--- begin ---
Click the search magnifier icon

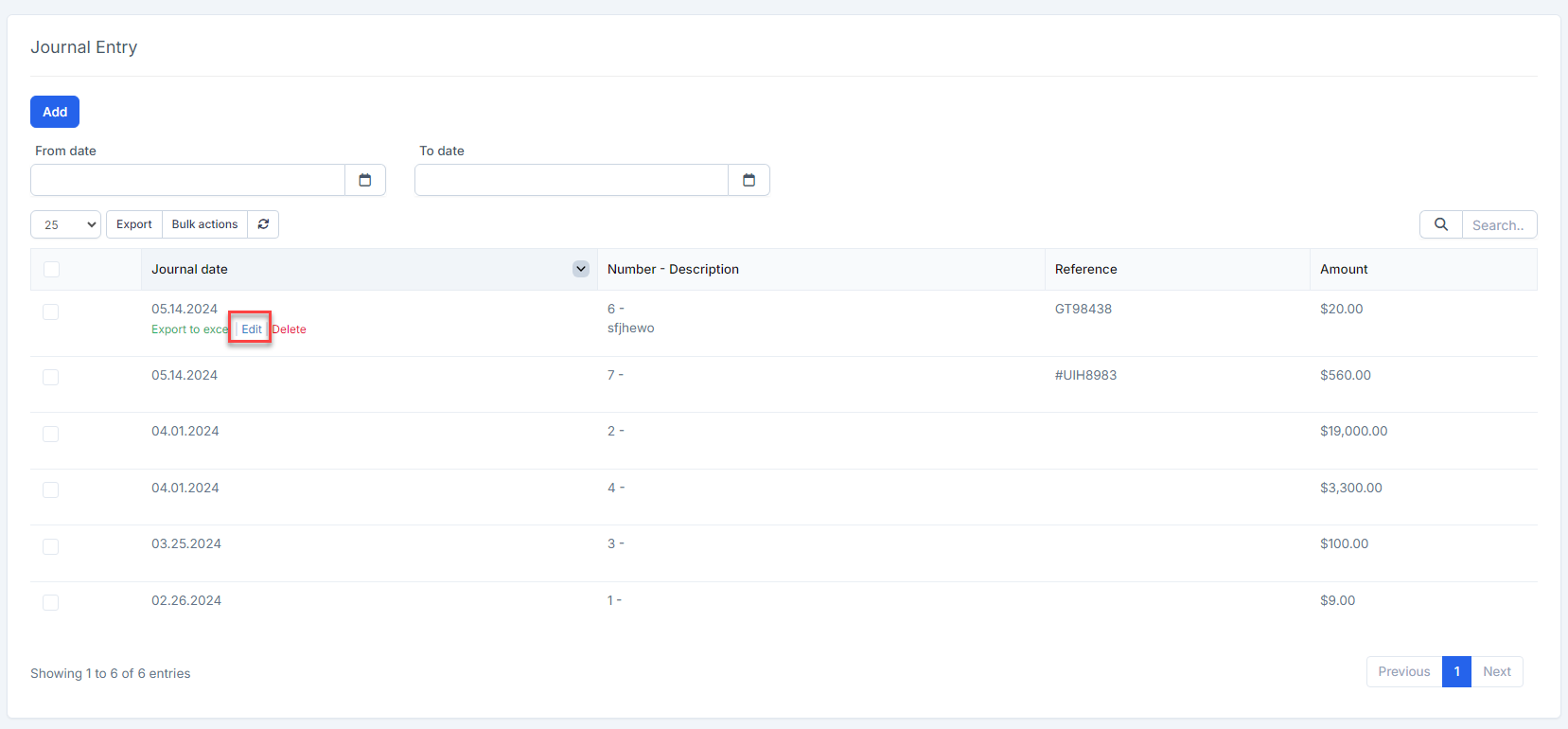tap(1440, 224)
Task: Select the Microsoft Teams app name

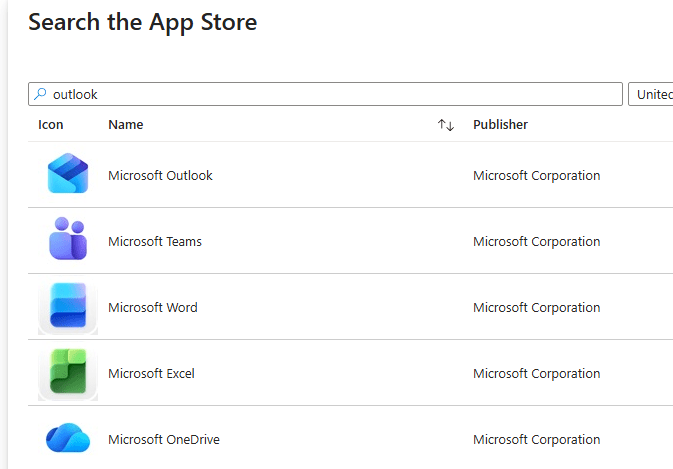Action: point(155,242)
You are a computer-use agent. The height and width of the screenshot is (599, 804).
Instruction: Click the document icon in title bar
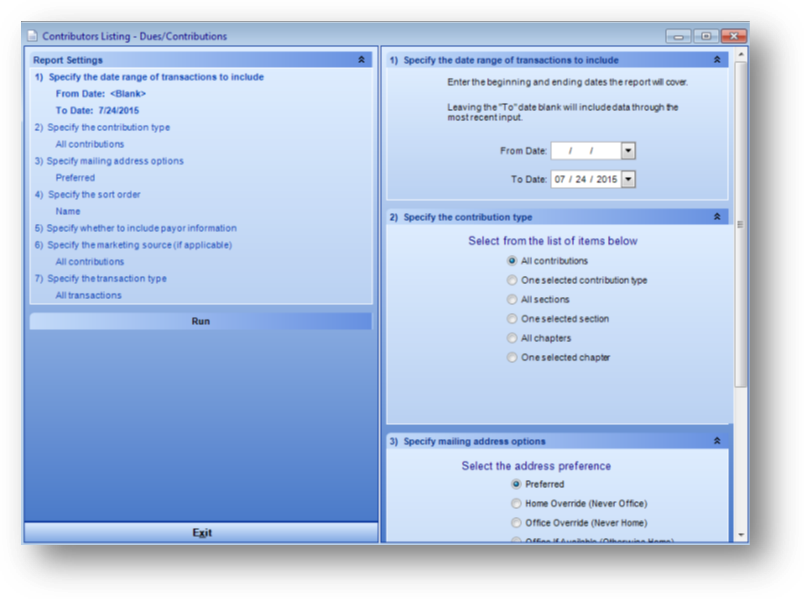pos(32,36)
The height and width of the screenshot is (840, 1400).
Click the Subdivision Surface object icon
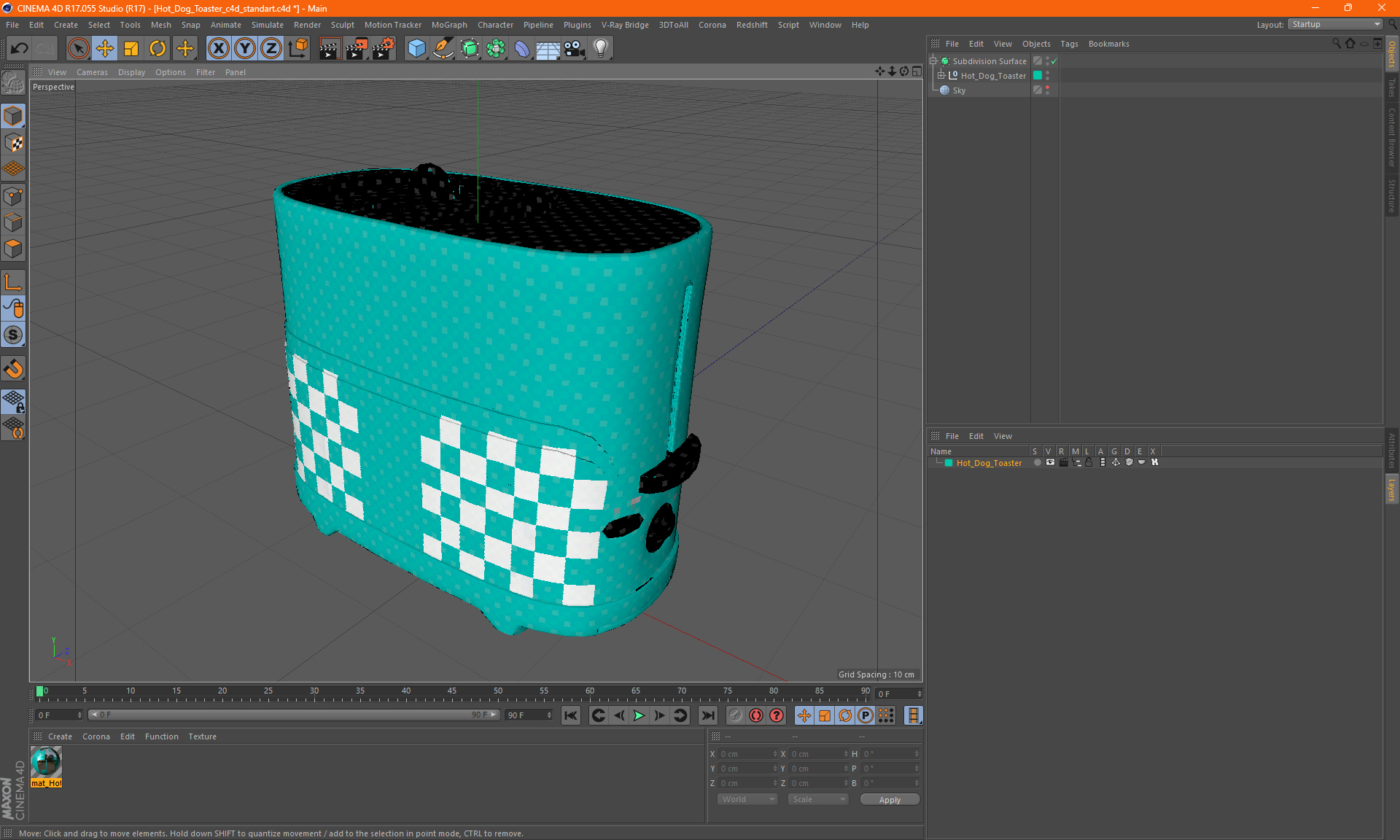[x=944, y=61]
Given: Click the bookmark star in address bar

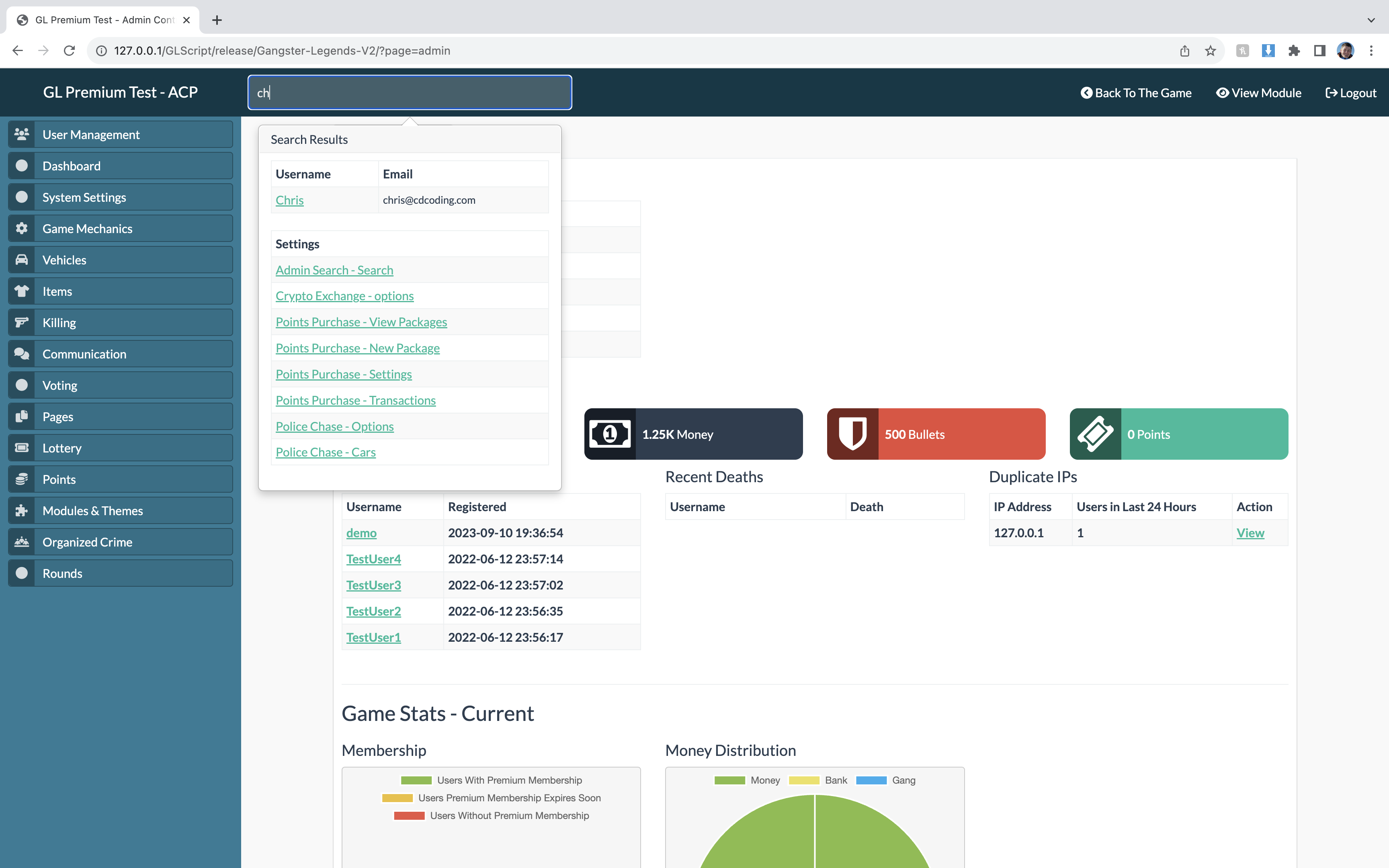Looking at the screenshot, I should (x=1211, y=51).
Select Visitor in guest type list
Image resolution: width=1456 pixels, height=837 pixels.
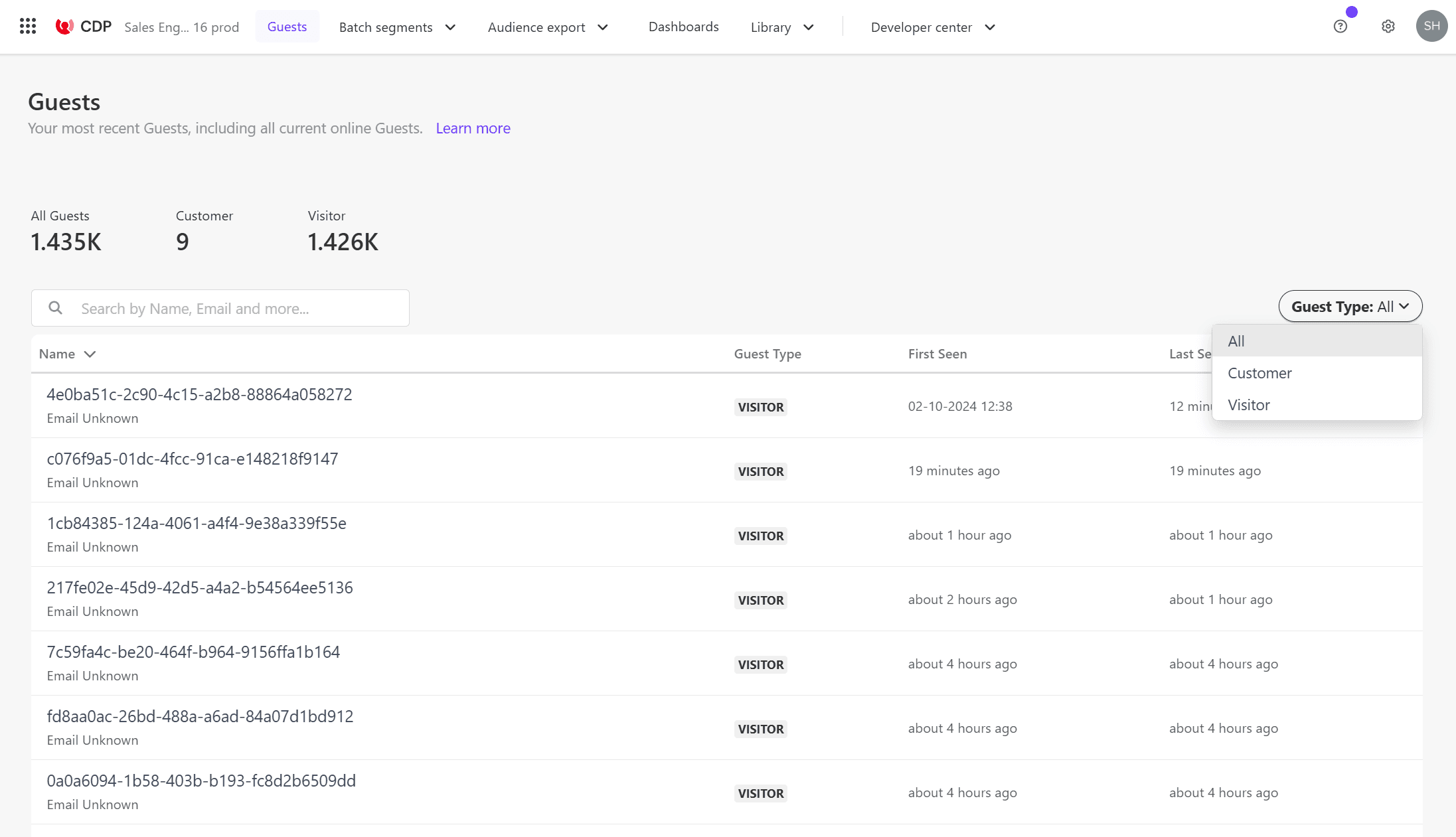coord(1248,405)
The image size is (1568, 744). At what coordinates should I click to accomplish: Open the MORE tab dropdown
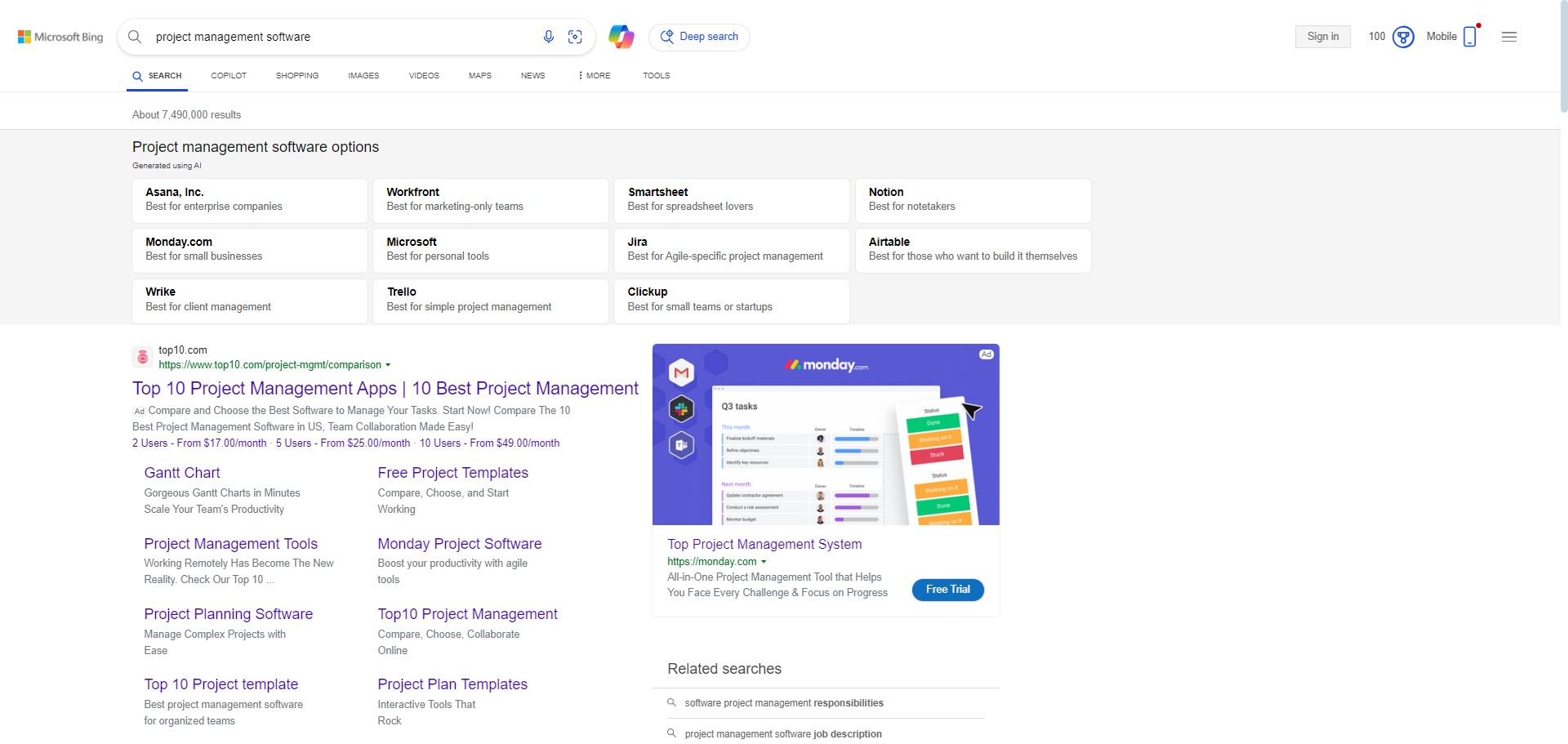(594, 75)
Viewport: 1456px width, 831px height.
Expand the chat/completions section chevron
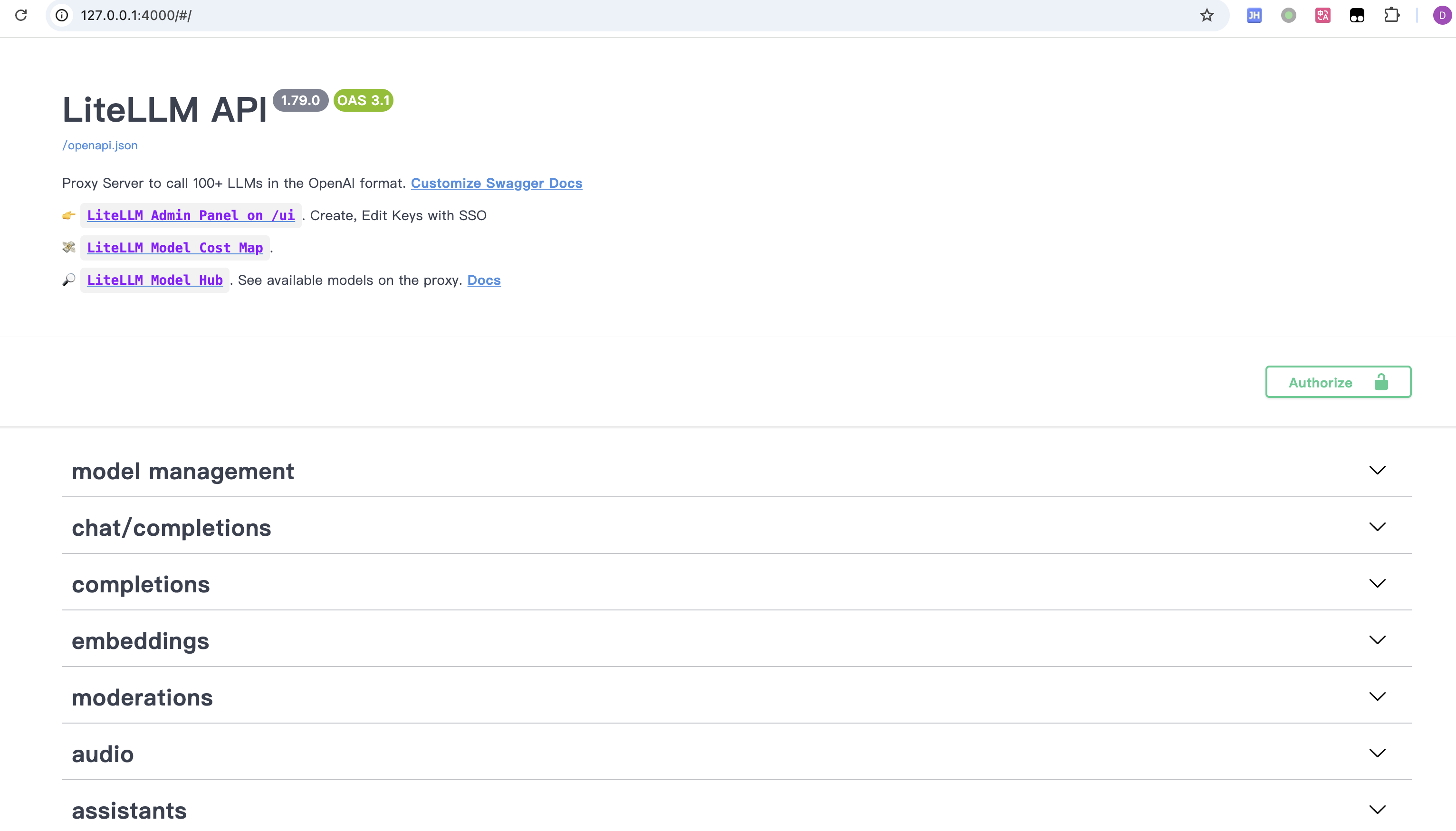tap(1377, 527)
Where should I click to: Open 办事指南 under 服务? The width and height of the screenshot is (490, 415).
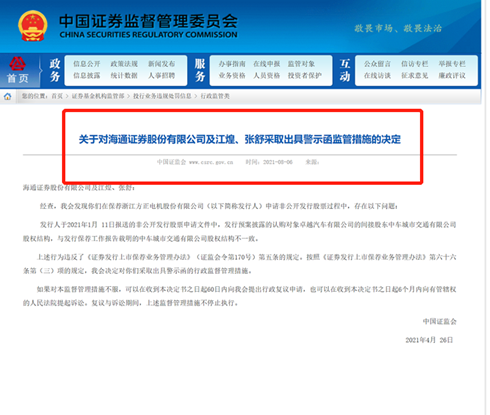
--- end ---
Copy out the text of the material above word for word, leaving out the pictures.

Click the search magnifier icon

tap(1440, 224)
Task: Select the Microsoft Teams app name

Action: point(155,242)
You are a computer-use agent. The height and width of the screenshot is (599, 804).
Instruction: Click the document icon in title bar
pos(32,36)
The height and width of the screenshot is (840, 1400).
Click the Subdivision Surface object icon
[x=944, y=61]
Given: Click the bookmark star in address bar

Looking at the screenshot, I should (x=1211, y=51).
Select Visitor in guest type list
Image resolution: width=1456 pixels, height=837 pixels.
coord(1248,405)
The image size is (1568, 744). At what coordinates should I click to accomplish: Open the MORE tab dropdown
(594, 75)
Viewport: 1456px width, 831px height.
Expand the chat/completions section chevron
tap(1377, 527)
Where should I click to: Open 办事指南 under 服务? The width and height of the screenshot is (490, 415).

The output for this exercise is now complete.